Brief: In the listing that follows, the range to quote begins at the line that has "The height and width of the screenshot is (615, 1135)." and ends after the line that has "You are a computer-use"; quote it verbatim and add nothing.

Supplied material:
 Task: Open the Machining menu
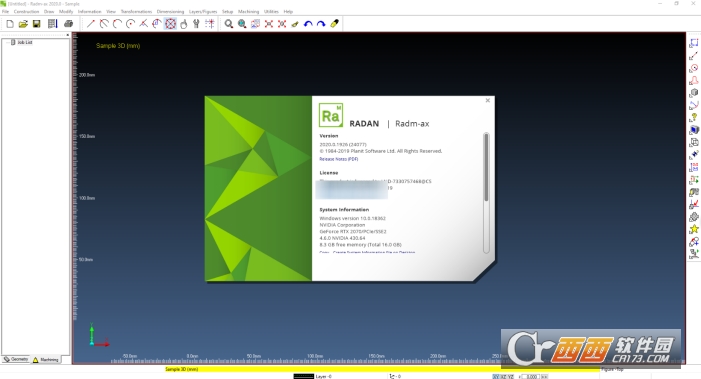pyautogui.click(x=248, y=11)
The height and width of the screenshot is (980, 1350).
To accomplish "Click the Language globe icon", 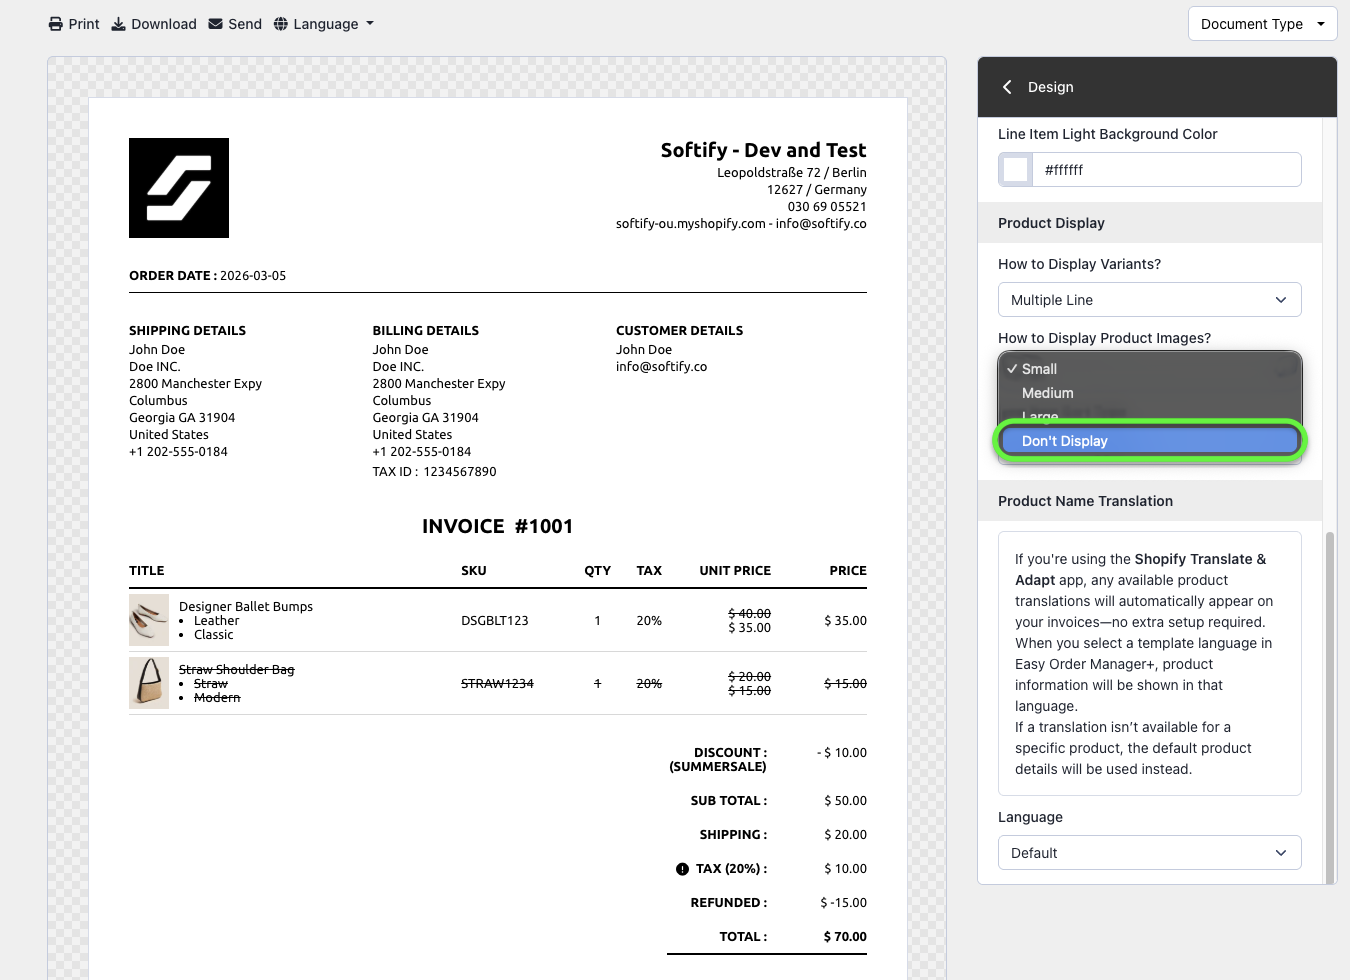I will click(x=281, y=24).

* * *

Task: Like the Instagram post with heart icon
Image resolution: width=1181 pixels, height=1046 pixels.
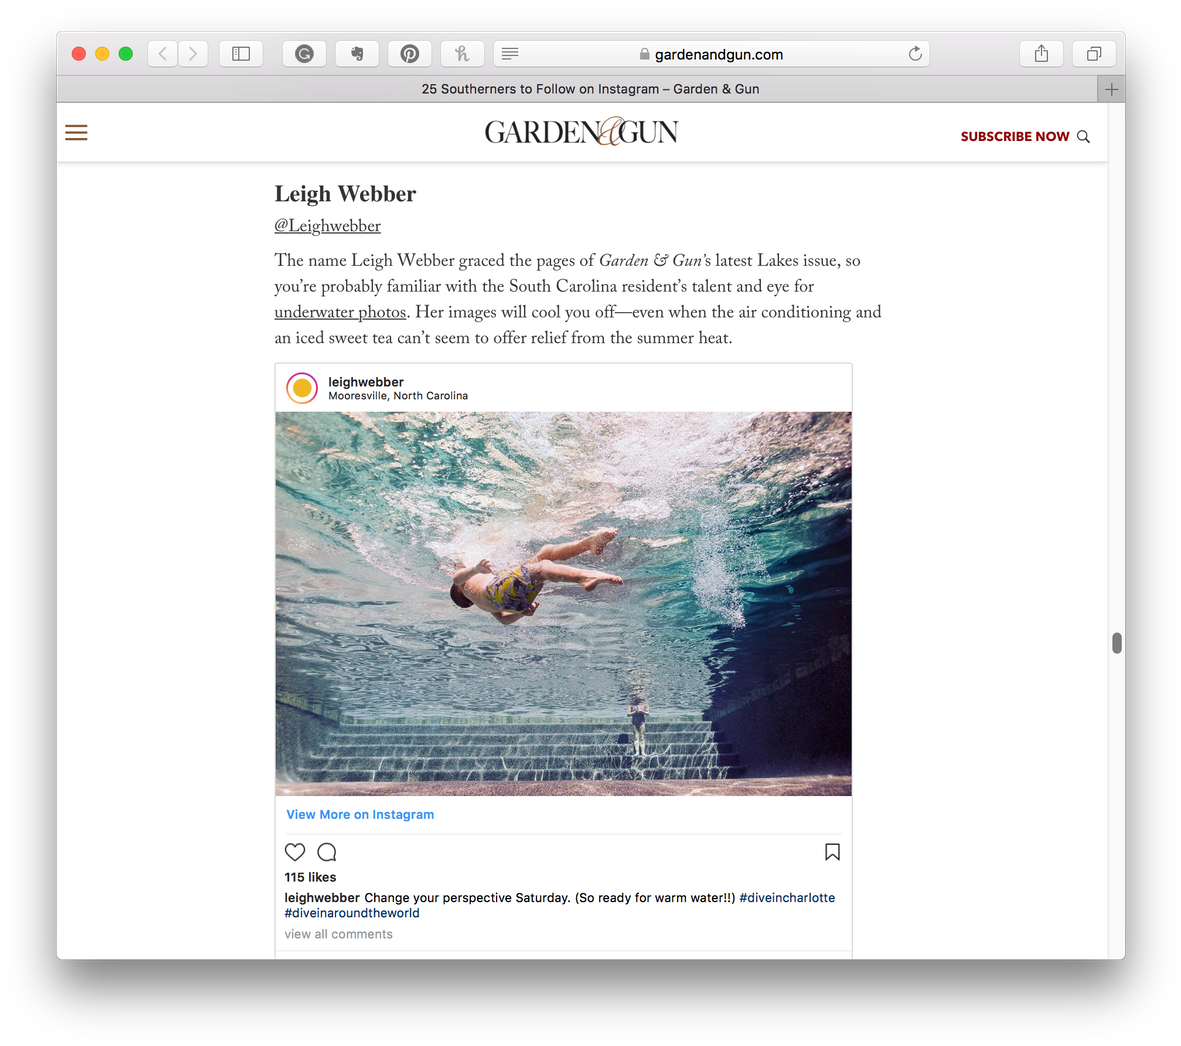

--

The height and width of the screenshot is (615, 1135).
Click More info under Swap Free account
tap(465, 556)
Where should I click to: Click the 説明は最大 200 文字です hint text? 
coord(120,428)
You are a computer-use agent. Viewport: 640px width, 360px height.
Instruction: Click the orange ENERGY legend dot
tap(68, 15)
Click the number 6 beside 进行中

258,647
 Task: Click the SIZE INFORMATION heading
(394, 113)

Solved problem:
The height and width of the screenshot is (615, 1135).
Click More info under Swap Free account
tap(465, 556)
Where should I click to: Click the 説明は最大 200 文字です hint text? 
coord(120,428)
You are a computer-use agent. Viewport: 640px width, 360px height.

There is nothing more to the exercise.